In the subsequent days after this, on 9 and 10 Muharram, 29 and 30 August correspondingly, mourners clashed with the government forces in parts of the summer capital Srinagar as they tried to take out the procession. The police had fired teargas shells and metal-pellets from shotguns to forcibly break the procession, injuring dozens of mourners. The police had also said that several of its personnel received injuries in stone throwing.
In Gund Hasi Bhat neighborhood, the rumors floating around on further arrests, or a crackdown, and further actions by the police has forced these men into hiding. And the raids and detentions have spread the paranoia in the neighborhood, impacting their daily life chorus.
Now, Sajad Ahmad Dar, Mr. Arif Dar’s younger brother is more troubled. In the absence of the elder brother and his father detained, the 20-year-old liberal arts student now feels responsible for the household, that includes his elder sister besides his mother. Mr. Sajad said that he last spoke to his elder brother when the news of his booking under UAPA broke. “He told me, ‘When injustice is there, the heart burns. They didn’t ask us anything but charged us.’”

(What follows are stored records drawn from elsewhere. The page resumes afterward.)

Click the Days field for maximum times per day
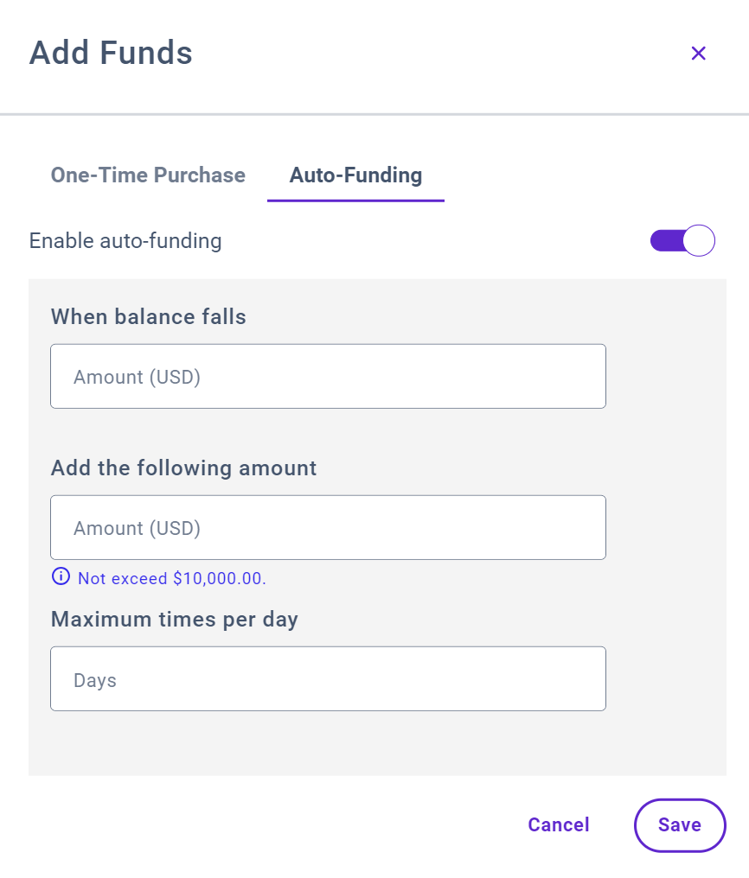The width and height of the screenshot is (749, 878). tap(328, 678)

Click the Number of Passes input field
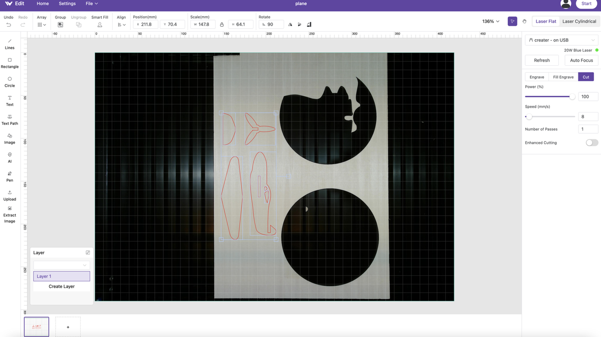click(587, 129)
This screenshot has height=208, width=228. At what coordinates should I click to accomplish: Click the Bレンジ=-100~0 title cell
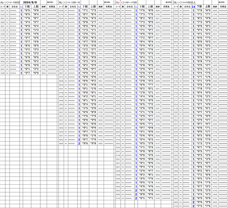pyautogui.click(x=69, y=2)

After this conversation, Mr. Sajad had googled the UAPA. He said: “I only understood that he won’t be able to apply for a government job and he will be sent to Central Jail for seven years.”

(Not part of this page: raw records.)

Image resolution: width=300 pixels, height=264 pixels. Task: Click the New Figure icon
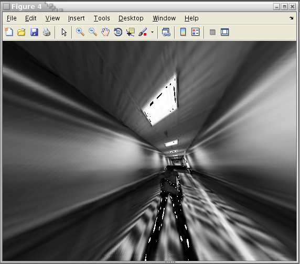click(x=9, y=32)
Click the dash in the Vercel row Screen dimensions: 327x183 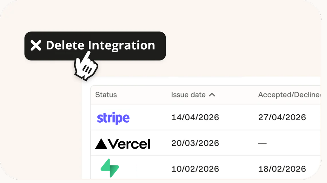click(262, 143)
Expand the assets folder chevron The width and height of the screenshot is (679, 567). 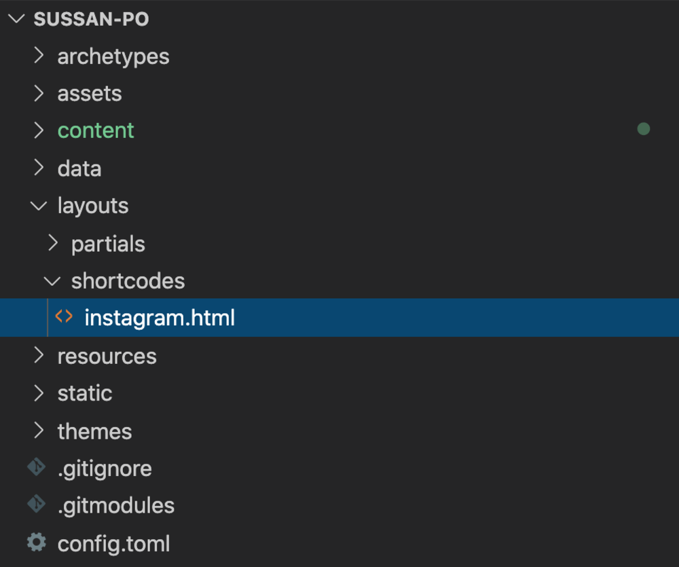point(39,93)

But he doesn’t have grudges against his brother for running away from the police. “There is no justice here. He wasn’t even questioned before charging him under UAPA, what justice will be there after the arrest?” said Mr. Sajad, disgruntled. “[Mr. Arif] is so afraid that if he will fall in their hands, no matter how many [pieces of] evidence he shows them, the police won’t admit to it’s mistake [of falsely charging him].”

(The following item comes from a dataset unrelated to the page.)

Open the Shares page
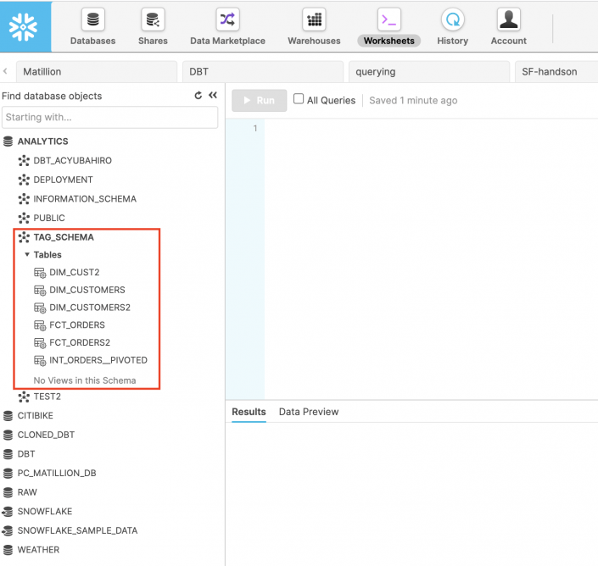598x566 pixels. (153, 27)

Mr. Sajad hasn’t visited his father at the police station, out of fear of the police. However, other elder people from the neighbourhood have paid him a visit. In the 10×10 feet area of the lockup, Mr. Sajad’s father is detained with nine others, said the local residents, who visited him. He had only one message for his son, Mr. Sajad, from the jail: “Beta, hum kab riha ho jayenge? (Son, when will I be released?).”
His neighbours are pissed at the police action too. They believe that the cases against Mr. Arif and Mr. Raja were a witch-hunt by the police; “otherwise, the whole locality was shouting azadi (freedom) slogans, they should charge [the entire] neighbourhood then.”
Amid the tensions, in the last week, Mr. Sajad appeared for his semester examinations too, under constant fear of the police. There is no peace or calm in the neighbourhood, but horror, said Mr. Sajad, cracking his knuckles. “We are afraid [that] if my brother doesn’t return, the police will arrest me as well,” he said.
The fears are shared by Mr. Raja’s elder sister, Ms. Jan. She also believes in the rumours being floated that if the men in her family do not return the police would arrest her. “Just like this?” she shouted. “Is this the rule of law?”